We picked up on discussions from last time regarding the baseline proposal being discussed in the core. The big concern today is scalability for some systems that need to copy resources to complete a snapshot and when the transitive closure can't be computed efficiently. Design Manager (DM) fits into this category.
When DM snapshots even just a single resource, it must snapshot the entire project context. This is because the resources are highly fragmented. For some of our larger test models, the snapshot process can take from 10 minutes to 3 hours! This puts into question the proposal's approach of a simple POST with the camera capability to create a snapshot. A client is not going to wait anywhere from 10 minutes to 3 hours for a response to a POST call. The way DM does it today is that a POST is used to start a snapshot creation, but the response to the POST does not include the summary of it. Rather the client requesting the snapshot polls the server for the status of the snapshot (creating, aborted, done...). We may need the proposal to be extended to accommodate service providers with extremely long snapshot times.
In general we modeling folk think of baselines as all encompassing actions on the model. We tend not to think of baselining just a small subset of model elements (a diagram, a class, etc). One possible use case for baselines might be to support formal reviews on resources that are frozen. In these scenarios normal users will create a review on a subset of resources (models, requirements, test cases), and request a snapshot of each to include in the baseline. The review is then carried out on the baseline. Such a scenario might be carried out a couple times a day by different users. For a provider like DM this means the creation of several snapshots a day - something that will not scale in its current form today.
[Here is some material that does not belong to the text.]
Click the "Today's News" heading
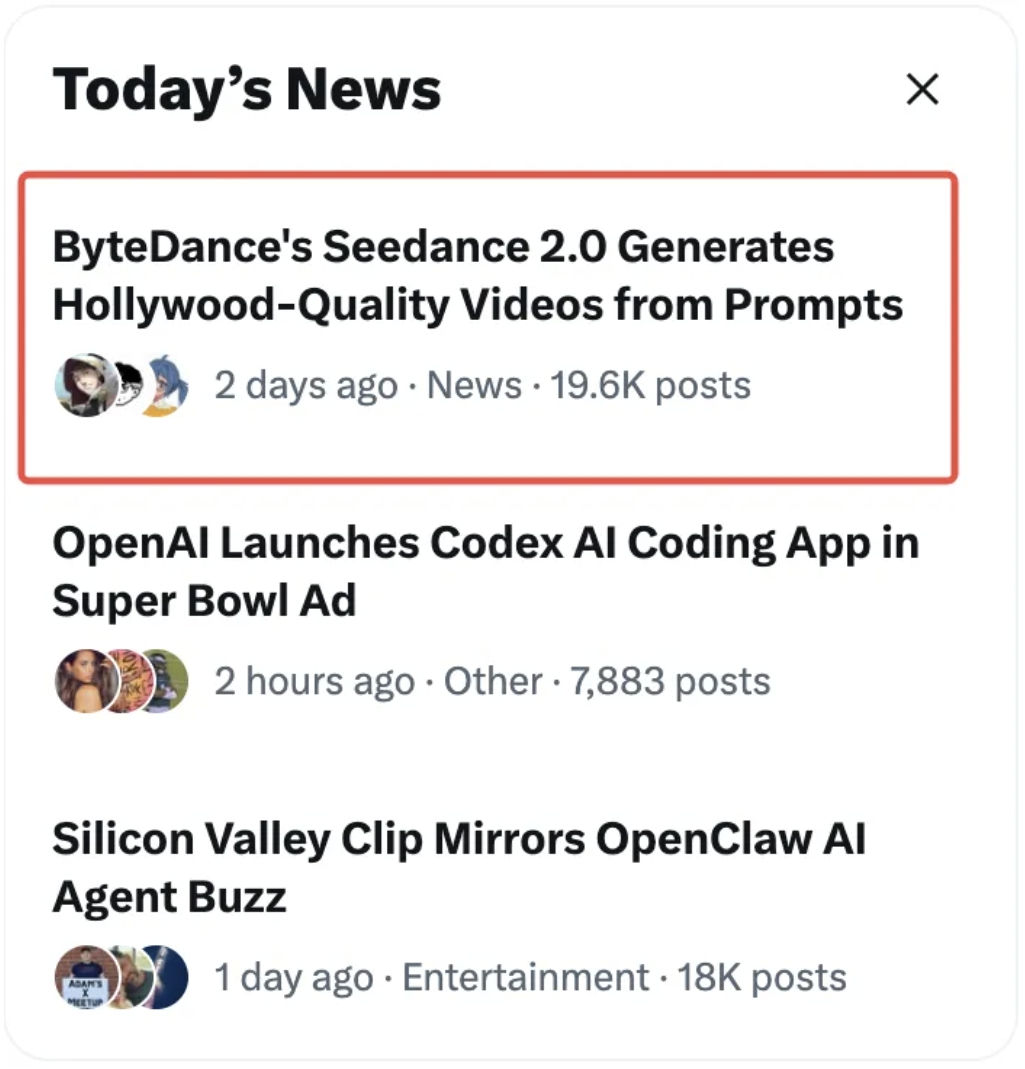 pyautogui.click(x=246, y=89)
One idea tossed in the meeting is instead of taking a snapshot of the entire project context in the repository, we instead cache a rendering of that subset of resources (diagrams, properties, oslc responses). When clients ask for the baselined resource we return the cached resource. Of course this type of baseline would not allow the navigation through resources that were not explicitly part of the snapshot, and we could not support general querying. But it would, by orders of magnitude, increase the efficiency of baselining small sets of resources.
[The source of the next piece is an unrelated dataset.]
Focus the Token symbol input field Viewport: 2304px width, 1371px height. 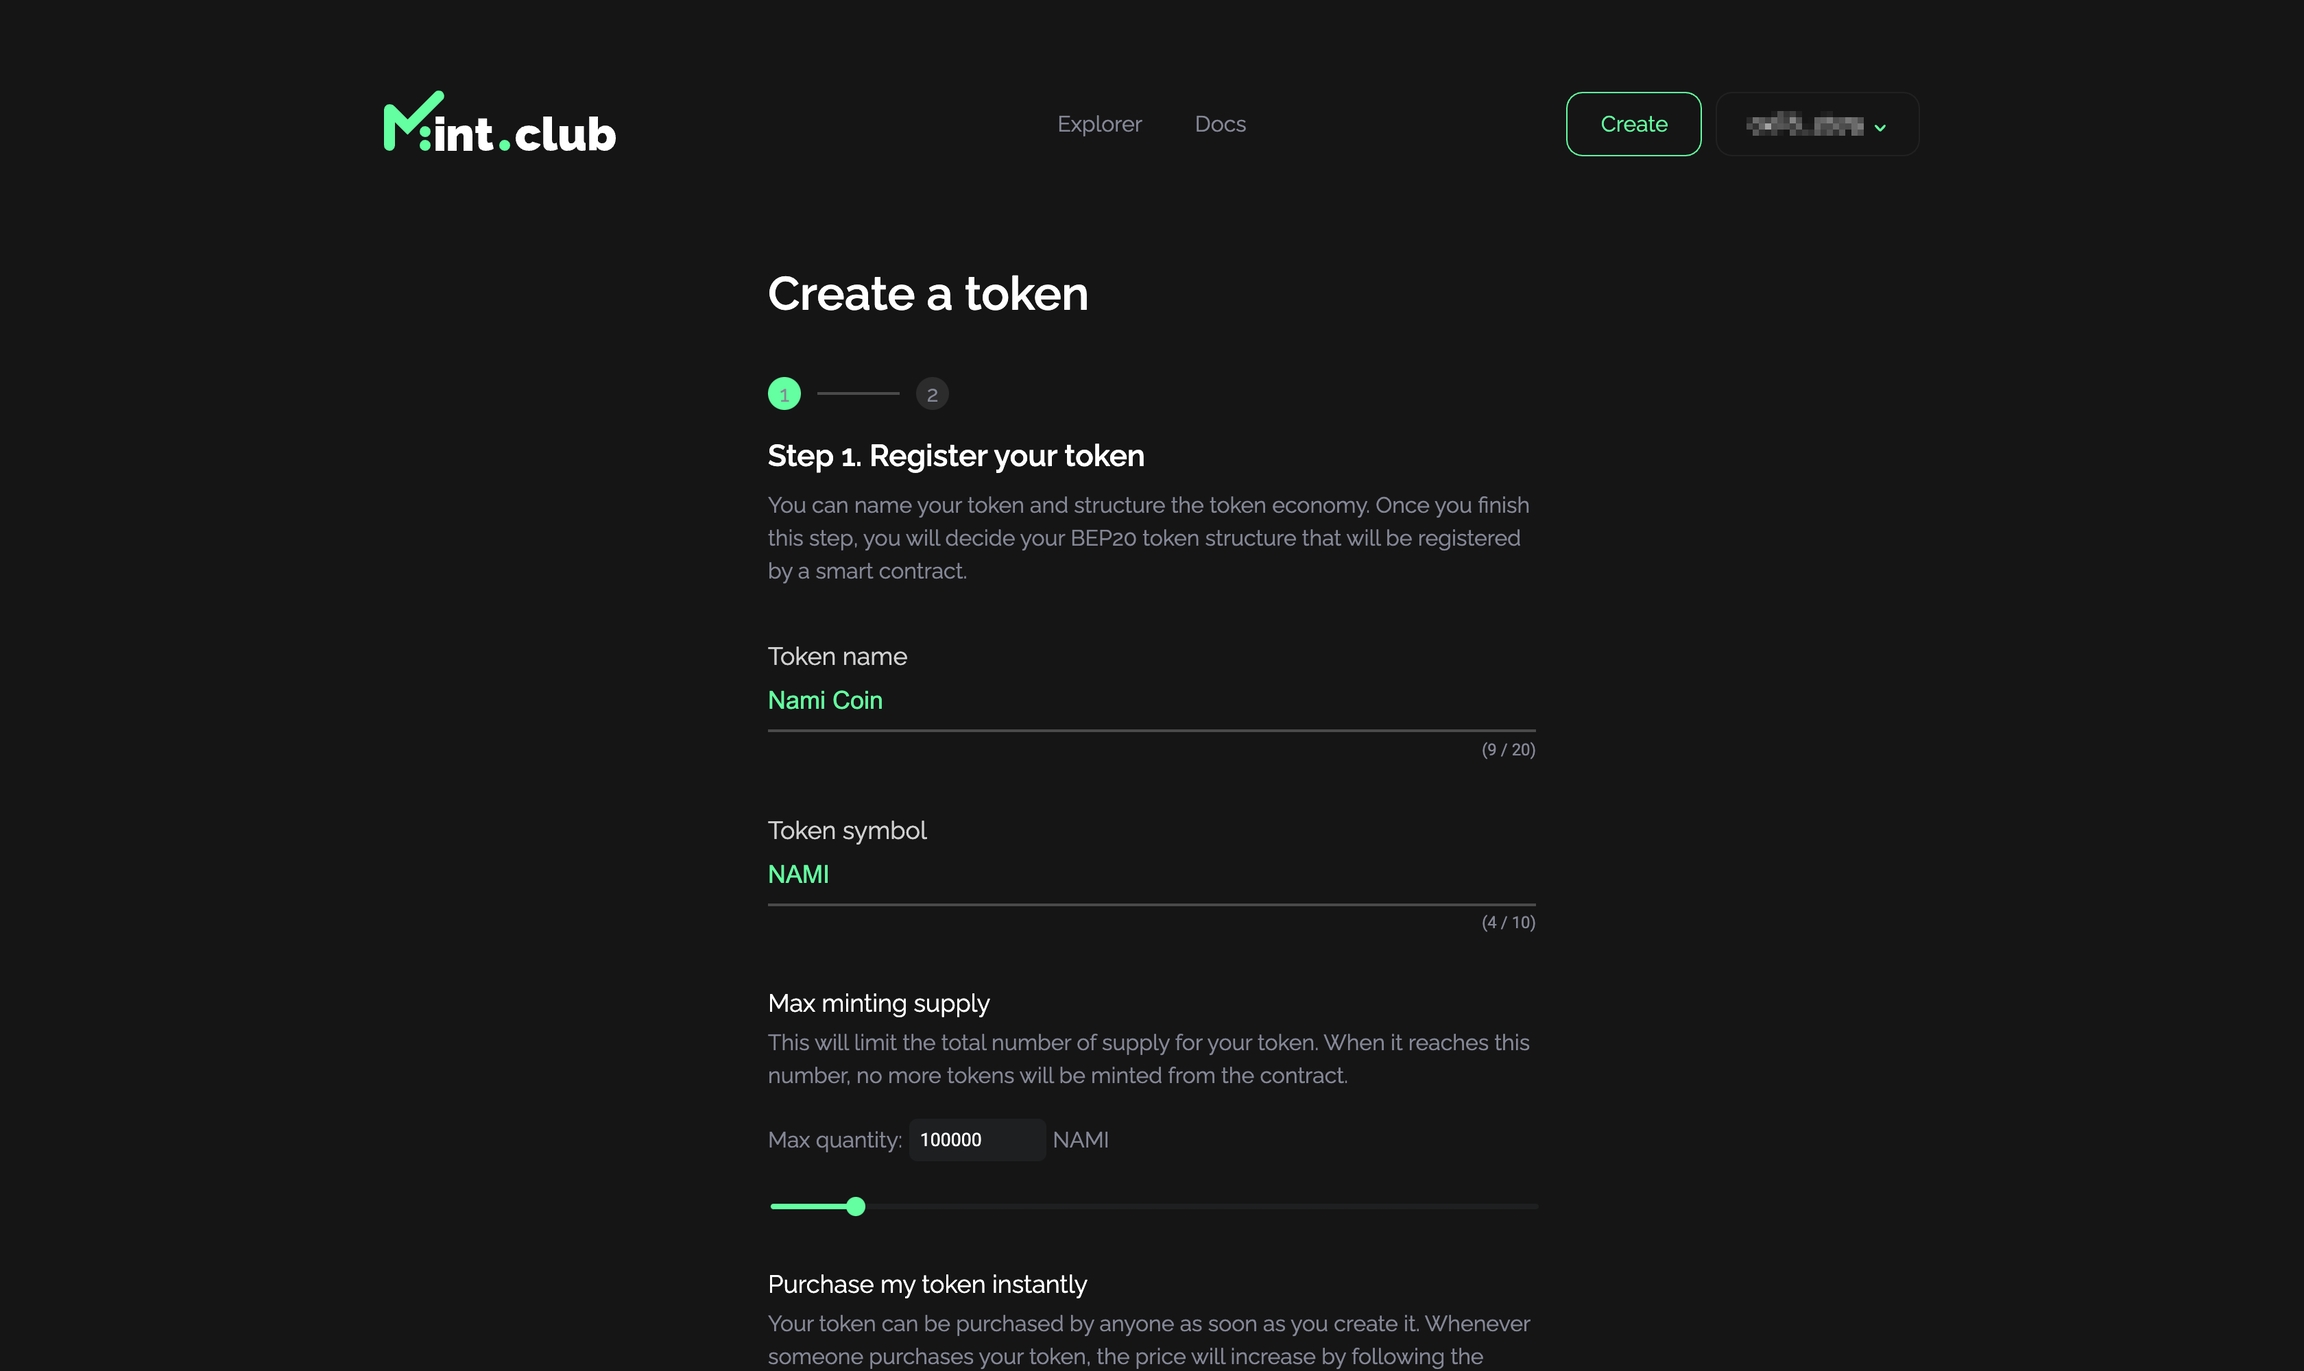pyautogui.click(x=1150, y=875)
It was pointed out that even in this scenario a user viewing one of these baselined resources, might want click on an element in a diagram (that was not cached in the baseline) or navigate to the parent of an element or something. We see this desire in looking at historical requirements. When you look at a requirement's previous version, you often want to know what the linked, or sibling requirements were at that time as well. Similarly looking at a work item's history is only part of the view. If I note the state of a work item at a particular time, it is not easy to figure out the state of the other work items in the same project at that same time.